Drives: 2012 45 Anniversary Vert
Join Date: Apr 2012
Location: atlanta
Posts: 2,511
Quote:
Originally Posted by McRat View Post
Dirty little secret.

There is no such animal as perfection. The current goal it to exceed 6 sigma.

Nearly every part on an aircraft or car has a failure history. The MRB paperwork on a single 747 weighs more than the aircraft.

At this point, do you throw the airplane away? No, you do an assessment of failure probability and do cost analysis. This is what is taught in college.

Cars are no different and every brand of car now has govtlawyermedia at their throats for not being perfect. The automobile industry is required not only to sell you a cheap car, but to pile hundreds of GovLaw parts on to it that really aren't logical.

In this case, GM saw that if somebody hung a bunch of weight off the ignition, the lock could break. Which is true for all cars made that use key ignitions. And has always been true. But up until today, it was never considered to be a lethal flaw except a very, very small statistical element.

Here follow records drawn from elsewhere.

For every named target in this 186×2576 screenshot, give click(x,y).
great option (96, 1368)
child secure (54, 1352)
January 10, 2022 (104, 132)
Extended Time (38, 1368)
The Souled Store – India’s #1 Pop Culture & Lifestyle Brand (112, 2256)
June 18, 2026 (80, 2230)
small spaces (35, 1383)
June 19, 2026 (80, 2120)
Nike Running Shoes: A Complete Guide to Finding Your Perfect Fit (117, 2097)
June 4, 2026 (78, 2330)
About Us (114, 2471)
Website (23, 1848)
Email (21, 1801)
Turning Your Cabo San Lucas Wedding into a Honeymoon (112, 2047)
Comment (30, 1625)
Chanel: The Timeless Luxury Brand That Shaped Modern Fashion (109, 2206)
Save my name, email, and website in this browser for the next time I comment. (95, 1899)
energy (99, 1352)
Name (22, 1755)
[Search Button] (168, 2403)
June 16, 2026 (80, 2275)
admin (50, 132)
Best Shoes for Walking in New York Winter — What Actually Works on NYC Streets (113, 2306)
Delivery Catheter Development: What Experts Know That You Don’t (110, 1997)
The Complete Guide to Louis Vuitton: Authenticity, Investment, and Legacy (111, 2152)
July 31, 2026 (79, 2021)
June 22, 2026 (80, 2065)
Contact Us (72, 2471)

Today, it's the automotive industry. Other industries are already gone.

Here's the risk. If a govlaw can make a trillion dollars by proving the aircraft mfrs sell a dangerous product, and know about it, and sell it regardless...

Would govlaw do what is right for humanity, or would they destroy air travel?

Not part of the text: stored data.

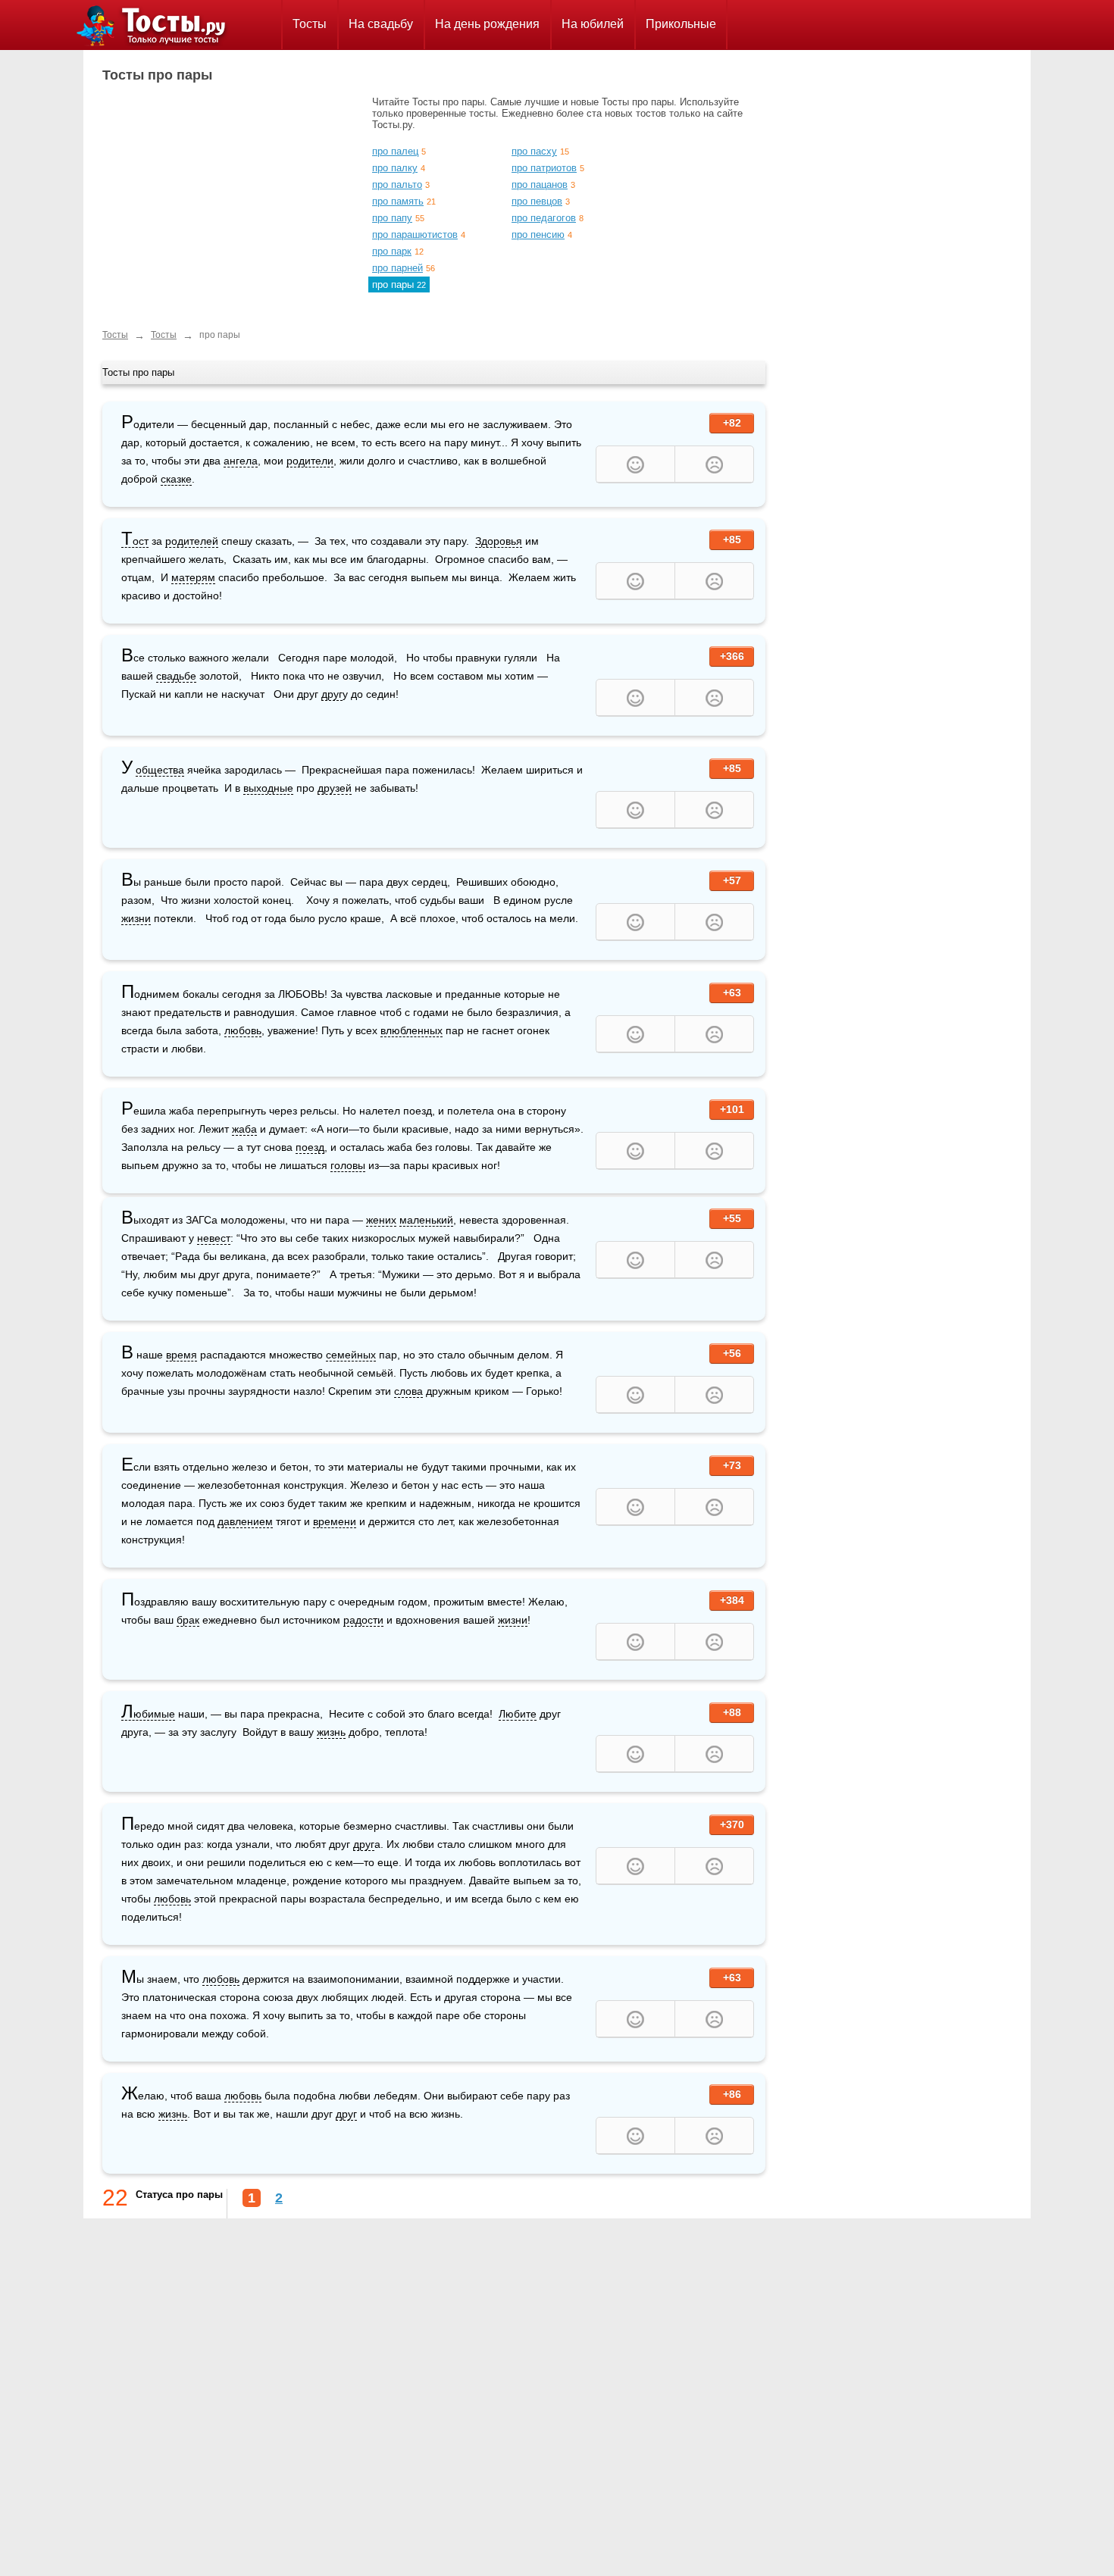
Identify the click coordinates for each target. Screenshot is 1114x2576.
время (181, 1355)
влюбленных (411, 1030)
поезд (310, 1147)
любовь (242, 1030)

We all know the answer to that.
I don't have a problem with it not being perfect, don't have problem with recalls, stuff happens, things break, you can only do the best you can do.

My problem is when they knowingly sell a product that is defective, they knew its potentially injury or death causing, or why would they immediately go into cover up mode and hide the details..then use their lawyers to destroy anyone who implies this is an issue in order to further hide this. That's where I have a problem.

They sell a car and it starts rubbing holes in the convertible roof...that's a defect they probably didn't catch in manufacturing, they came around when there had been enough people consistently having the problem. I'm good with that kind of stuff, I don't expect everything to be perfect.

Its when they criminally cover things up and actively risk people unknowingly to the people who are buying their products.

Also I don't think putting GM out of business, not that I think it will come to that, would kill the auto industry. Someone would purchase the parts and keep on plugging on, but maybe they wouldn't be the rolling disaster of management GM has been aside from the short time Whitacre was CEO. And as I said in an earlier post, maybe it would at least make other companies pause before putting out dangerous products.